Bare, but not the essentials

`After 26 years of marriage," bemoans Sylvia, "what have I got to show for it except the ironing and him

`After 26 years of marriage," bemoans Sylvia, "what have I got to show for it except the ironing and him." "Him" is her unemployed, layabout husband Eddie, who needs her assistance in everything, even locating the remote control. Her son Darren, having learned his lethargy from his sloth-like father, isn't much better and Sylvia despairs for the life in which she is the breadwinner, cook, nurse, nanny and sole source of optimism. However, when one of Darren's mates accidentally brings home a Chippendales' video, she has a vision of the future.

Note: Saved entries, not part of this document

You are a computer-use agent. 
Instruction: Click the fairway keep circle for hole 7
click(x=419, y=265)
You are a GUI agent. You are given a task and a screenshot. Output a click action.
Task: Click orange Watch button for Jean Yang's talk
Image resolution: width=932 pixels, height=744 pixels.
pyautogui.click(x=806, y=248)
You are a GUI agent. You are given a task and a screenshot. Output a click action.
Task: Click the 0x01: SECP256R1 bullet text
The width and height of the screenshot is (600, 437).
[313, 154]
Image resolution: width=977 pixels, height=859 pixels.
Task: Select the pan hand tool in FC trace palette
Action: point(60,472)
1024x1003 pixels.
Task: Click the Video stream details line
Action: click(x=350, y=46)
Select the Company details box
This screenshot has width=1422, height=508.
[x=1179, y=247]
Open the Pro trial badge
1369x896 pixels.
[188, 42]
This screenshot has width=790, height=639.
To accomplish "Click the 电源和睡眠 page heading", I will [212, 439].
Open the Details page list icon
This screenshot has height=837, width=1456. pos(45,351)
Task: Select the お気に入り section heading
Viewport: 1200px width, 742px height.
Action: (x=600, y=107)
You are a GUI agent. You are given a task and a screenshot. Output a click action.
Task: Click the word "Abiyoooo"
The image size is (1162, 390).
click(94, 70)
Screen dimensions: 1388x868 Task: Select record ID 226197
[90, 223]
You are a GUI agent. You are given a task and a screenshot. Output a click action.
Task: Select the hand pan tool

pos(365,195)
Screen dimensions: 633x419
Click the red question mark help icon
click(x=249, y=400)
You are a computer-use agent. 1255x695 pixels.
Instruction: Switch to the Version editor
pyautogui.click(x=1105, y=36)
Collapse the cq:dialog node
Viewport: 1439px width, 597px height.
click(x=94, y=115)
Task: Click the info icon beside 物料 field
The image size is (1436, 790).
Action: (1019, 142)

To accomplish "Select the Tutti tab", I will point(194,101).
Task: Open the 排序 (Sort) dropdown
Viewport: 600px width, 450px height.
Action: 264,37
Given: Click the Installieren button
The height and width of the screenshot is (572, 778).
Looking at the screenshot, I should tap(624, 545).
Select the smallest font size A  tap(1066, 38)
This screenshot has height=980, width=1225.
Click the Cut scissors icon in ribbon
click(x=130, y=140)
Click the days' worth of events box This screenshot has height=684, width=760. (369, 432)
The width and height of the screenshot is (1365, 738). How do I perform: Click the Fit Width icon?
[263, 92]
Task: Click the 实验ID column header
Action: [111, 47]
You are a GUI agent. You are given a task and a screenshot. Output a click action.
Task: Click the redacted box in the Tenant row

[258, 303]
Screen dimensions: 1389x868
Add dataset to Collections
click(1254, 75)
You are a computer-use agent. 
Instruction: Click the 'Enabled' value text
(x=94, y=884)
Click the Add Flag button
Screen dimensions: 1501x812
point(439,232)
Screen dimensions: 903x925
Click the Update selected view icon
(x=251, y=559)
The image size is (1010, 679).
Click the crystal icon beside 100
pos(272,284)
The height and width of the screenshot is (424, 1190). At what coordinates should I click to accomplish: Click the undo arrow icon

Sound familiar? Like the film that inspired it, Michael Rattigan's play assumes, not unreasonably perhaps, that the only reason people take their clothes off in public for money is poverty. Yet that assumption is left unchallenged and, worse, unexplored by a script that serves only a tangential role to the real business of the evening: the lads getting their kit off. Never mind the plight of the emasculated male looking for a role in a society where he is surplus to the labour force requirements, roll out the pantomime pastiche, smutty slapstick, gyrating hips, pelvic thrusts and whip us up another facile dance routine. Subtlety? Seduction? Style? Technique? Who has time for these things when five young men are prepared to bare all again (and again). However, unless pulsating pectorals, bare buttocks and suggestive manoeuvres with police truncheons are all you look for in a good night's entertainment, The Real Monty has very little to recommend it. Less strip, more tease please.